Les lampions se sont éteints sur la Foire internationale de Conakry (FIC), ce lundi 16 avril 2012, sur l’esplanade du Palais du peuple, dans la commune de Kaloum. Cette édition de la FIC, qui s’est étendue près d’un mois, était un espace de rencontres, d’échanges de produits de tous genres. Des commerçants, des unités de fabrique aux sociétés de téléphonies mobiles, en passant par des étalagistes ou marchands ambulants, tous ont répondu à l’appel pour rendre la fête belle. Le seul hic, contrairement aux éditions précédentes, celle-ci a connu quelques difficultés dues à la cherté de la vie. Du coté des demandeurs, on a déploré « la hausse des prix, a commencer par le tarif d’accès jusqu’aux prix des articles ». Les commerçants ou les « offreurs », quant à eux ont laissé entendre que: « ça n’a pas bien marché, la clientèle était rare, sauf le week-end qu’on a pu enregistrer un grand nombre de personnes. A tout cela s’ajoute le manque de communication de la part des organisateurs »… 21:59 17-4-2012

Les organisateurs expliquent ces difficultés par « la rareté des acheteurs, surtout que certains commerçants viennent du Cameroun, du Mali, du Sénégal, de la Côte d’Ivoire. Donc s’ils ne parviennent pas à écouler leurs marchandises, on est obligé de repousser la date de la fin ».

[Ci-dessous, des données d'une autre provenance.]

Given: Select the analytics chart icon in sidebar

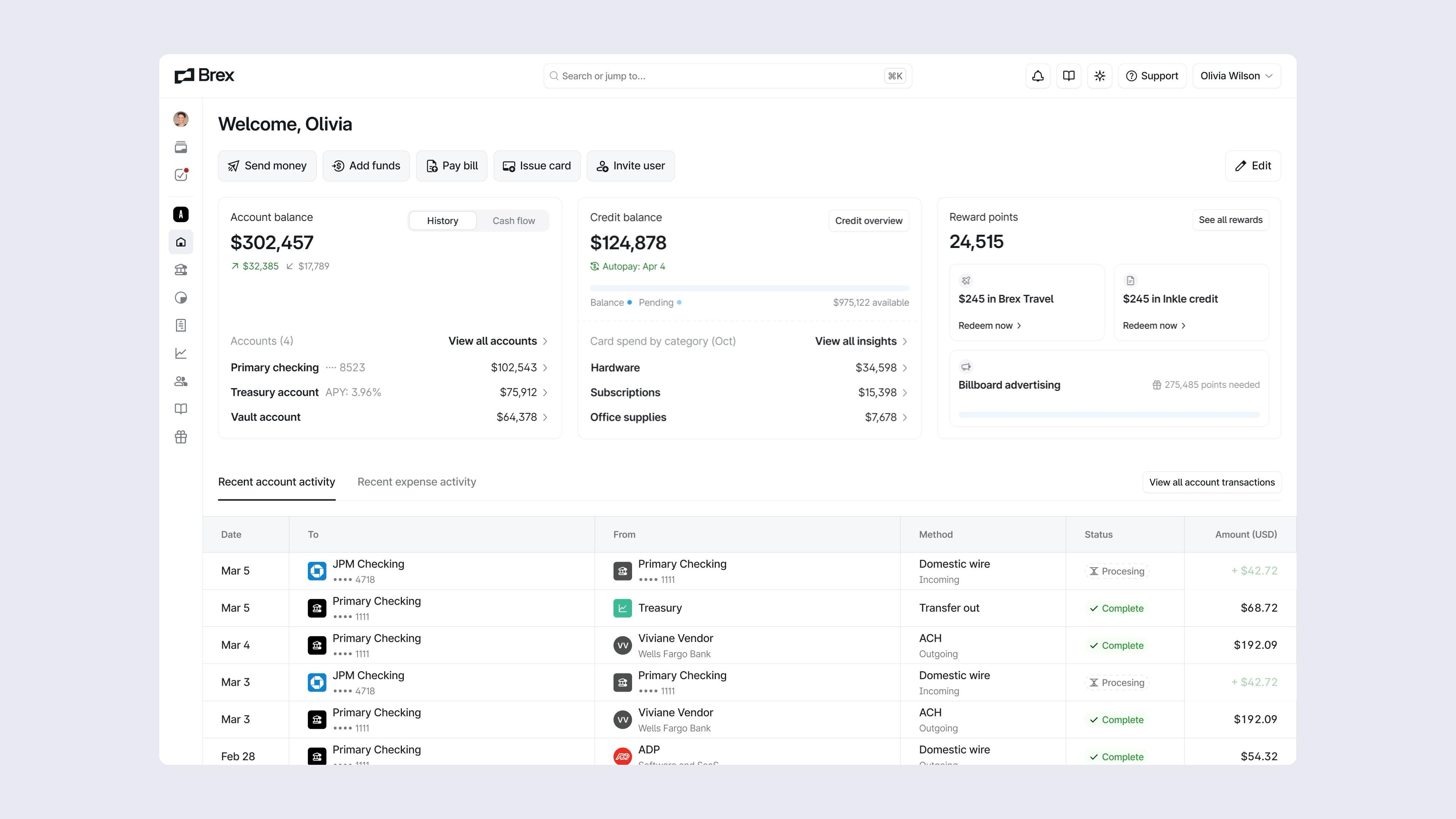Looking at the screenshot, I should pos(181,353).
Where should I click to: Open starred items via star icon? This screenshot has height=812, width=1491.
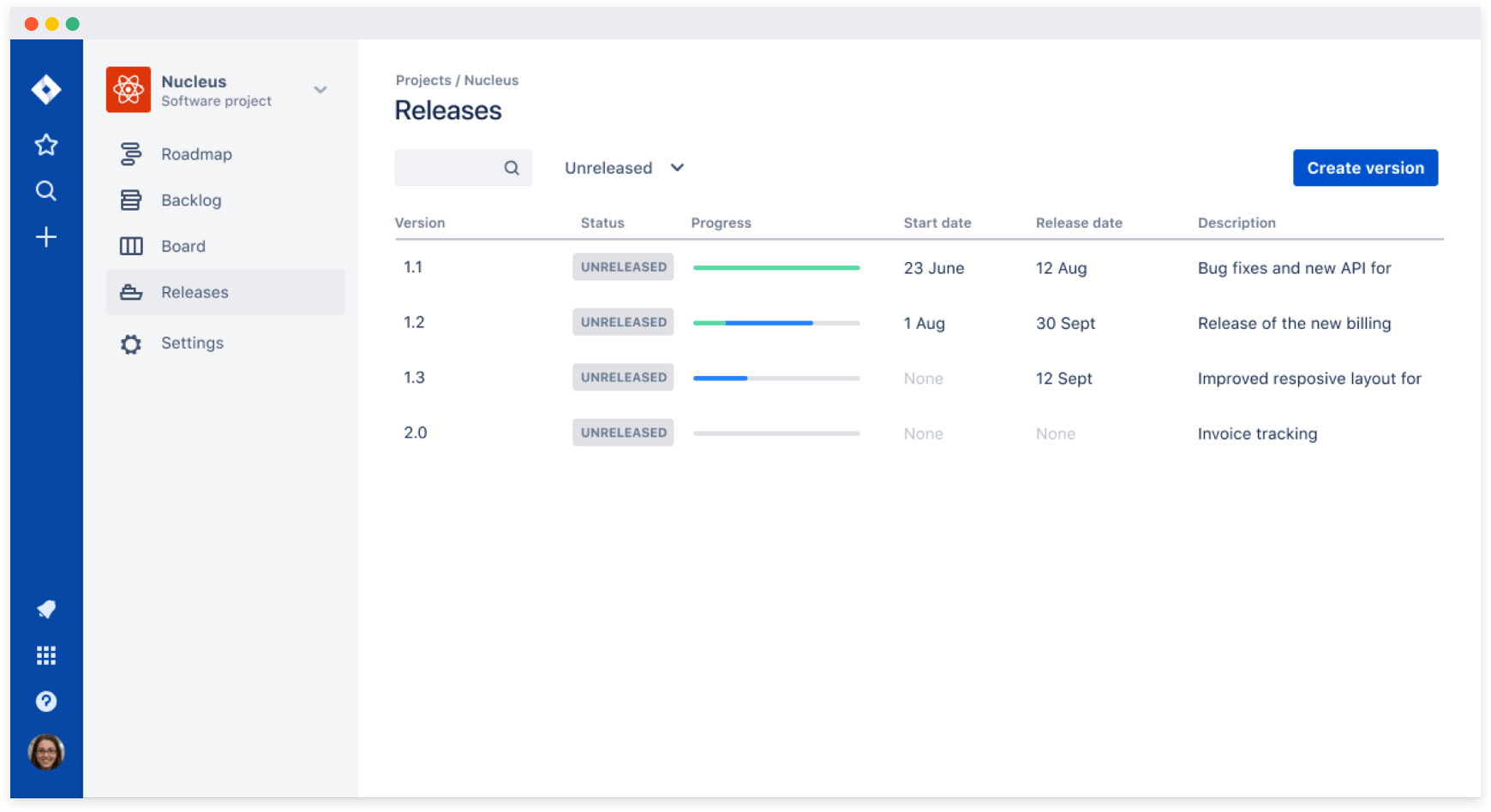coord(46,145)
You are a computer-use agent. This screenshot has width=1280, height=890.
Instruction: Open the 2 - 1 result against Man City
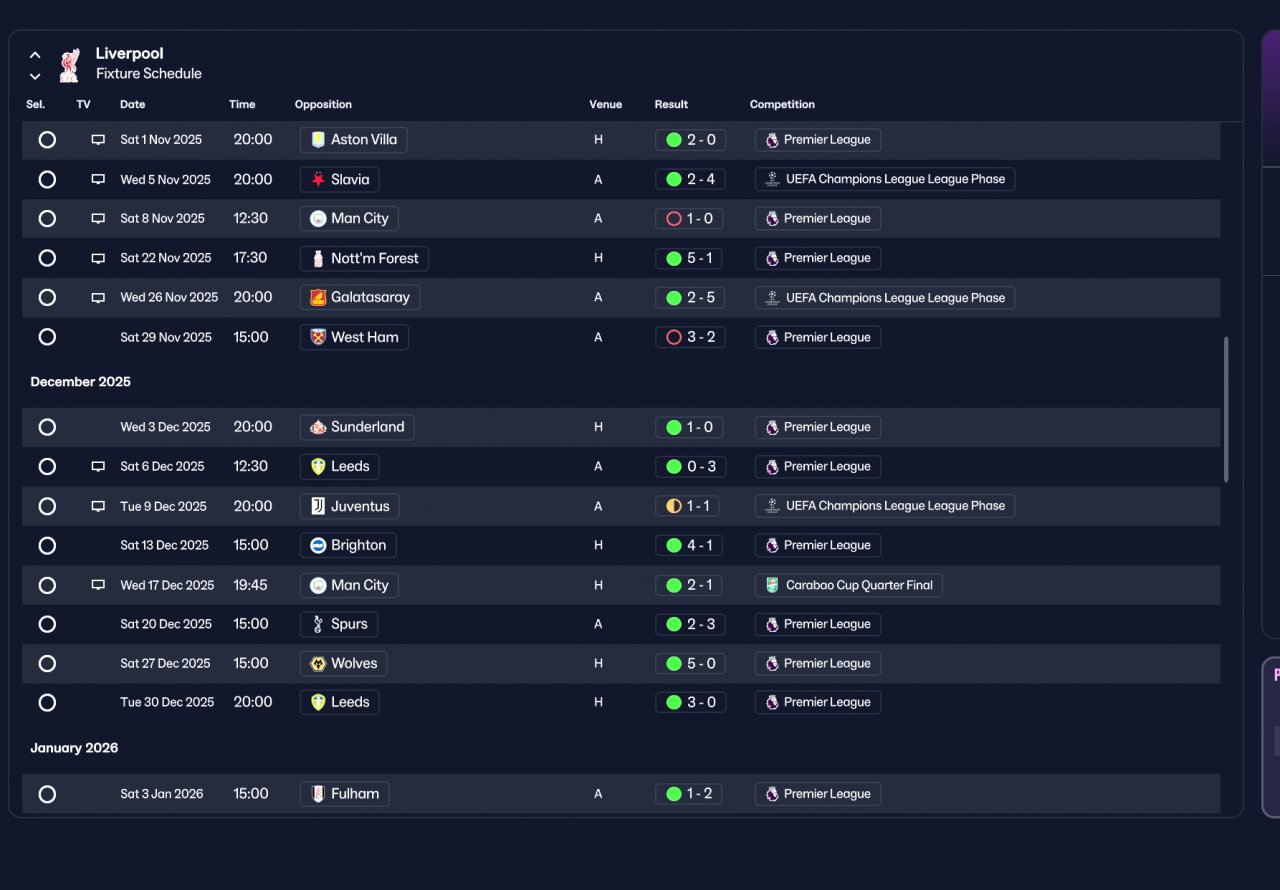click(x=691, y=585)
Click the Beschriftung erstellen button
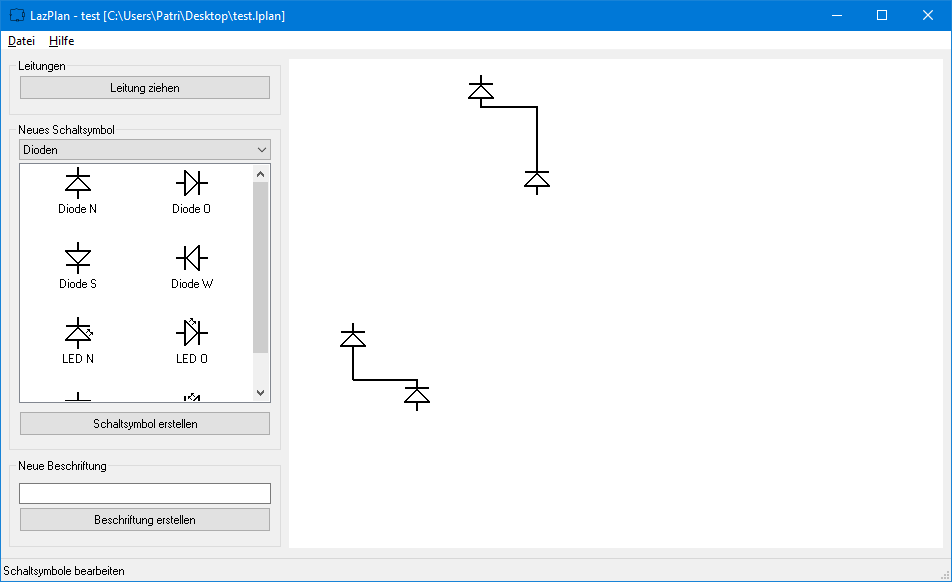Image resolution: width=952 pixels, height=582 pixels. click(145, 520)
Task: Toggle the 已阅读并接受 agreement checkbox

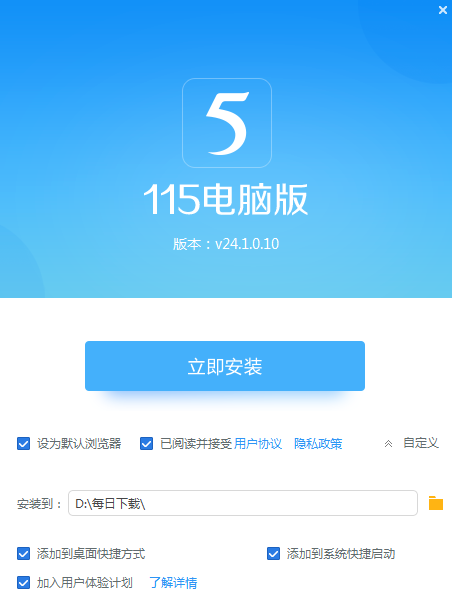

En somme. La Foire internationale de Conakry s’est déroulée dans une atmosphère sans engouement, due à la cherté des produits exposés. Les commerçants et les acheteurs proposent au comité d’organisation de leur accorder une nouvelle chance. Histoire de mieux se préparer pour une réussite totale et parfaite de la foire.